The Kraus matrices of a multi-qubit quantum channel acting non-trivially on a qubit, but trivially on the other qubits, are given as the tensor product of the matrices with identity matrices. For example, the bit-flip channel (with the strength $p$) on the qubit A of a two-qubit system (A & B) is given as,

$$ \mathcal{E}(\rho_{AB}) = (1-p)\rho_{AB} + p X_A\otimes I_B \rho_{AB} X_A \otimes I_B. $$

Here the first Kraus matrix is trivial (identity), and the second Kraus matrix is the tensor product of the Kraus matrix on the subsystem A with identity on B, $M_{AB}^{(1)} = M_A^{(1)} \otimes I_B = X_A\otimes I_B$. When we use the $n$ qubit Pauli-Liouville basis $B_{PL} = \left\{I/\sqrt{2}, X/\sqrt{2},Y/\sqrt{2},Z/\sqrt{2} \right\}^{\otimes n}$, where each basis element $P_i$ is a member of this direct-product of bases, we can write a quantum channel as a $2^{2n}\times 2^{2n}$ matrix,

$$ R_{ij}(\mathcal{E}) = \text{Tr}\left[P_i\mathcal{E}\left(P_j\right)\right]. $$

Each Pauli transfer matrix element of row $i$ and column $j$ of is given through Hilbert-Schmidt inner product using the bases $P_i, P_j \in B_{PL}$. Going back to the bit-flip channel example given above

$$ R_{ij}(\mathcal{E};p) = (1-p)\text{Tr}\left(P_i P_j\right) + p \text{Tr}\left(P_i X_A \otimes I_B P_j X_A \otimes I_B \right) \\ = (1-p)\delta_{ij}+ p \text{Tr}\left(\tilde{P}_i^A X_A \tilde{P}_j^A X_A\right)\text{Tr}\left(\tilde{P}_i^B \tilde{P}_j^B\right). $$

Above I decomposed the two-qubit bases in the $AB$ space as $P_i^{AB}=\tilde{P}_i^A\tilde{P}_i^B$. These Pauli-Liouville bases are normally written in standard quaternary (basis 4) notation such that the first basis $P_0^{AB}=0.5I^A\otimes I^B$, can be denoted as $\tilde{P}_0^A = \tilde{P}_0^B I/\sqrt{2}$. Similarly the second basis $P_1^{AB}=0.5I^A\otimes X^B$, can be denoted as $\tilde{P}_0^A = I/\sqrt{2}$, and $\tilde{P}_0^B X/\sqrt{2}$, and so on. In the equation above the first term clearly leads to $2^{4}\times 2^{4}$ identity matrix as $P_i$ and $P_j$ are coming from a complete, orthonormal set of basis functions.

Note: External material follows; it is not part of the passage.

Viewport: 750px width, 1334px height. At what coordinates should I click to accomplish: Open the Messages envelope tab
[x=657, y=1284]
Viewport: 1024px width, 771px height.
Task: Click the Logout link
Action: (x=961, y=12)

And, I "think" (but can not show with a convincing, rigorous argument) the second term in the above equation, $\text{Tr}(\dots)\text{Tr}(\dots)$, leads to a tensor product of two matrices. In particular, it leads to the tensor product,

$$ R = R_X^A \otimes R_I^B $$

Where $R_X^A$ denotes the PTM of single qubit unitary channel of $X$ gate on qubit A such that $R_{X_{ij}}^A = \text{Tr}(\tilde{P}_i X \tilde{P}_j X)$, and the second term is the PTM of the single qubit identity channel (a 4D identity matrix). Can someone verify this? Can we just generalize PTMs by taking tensor products as well?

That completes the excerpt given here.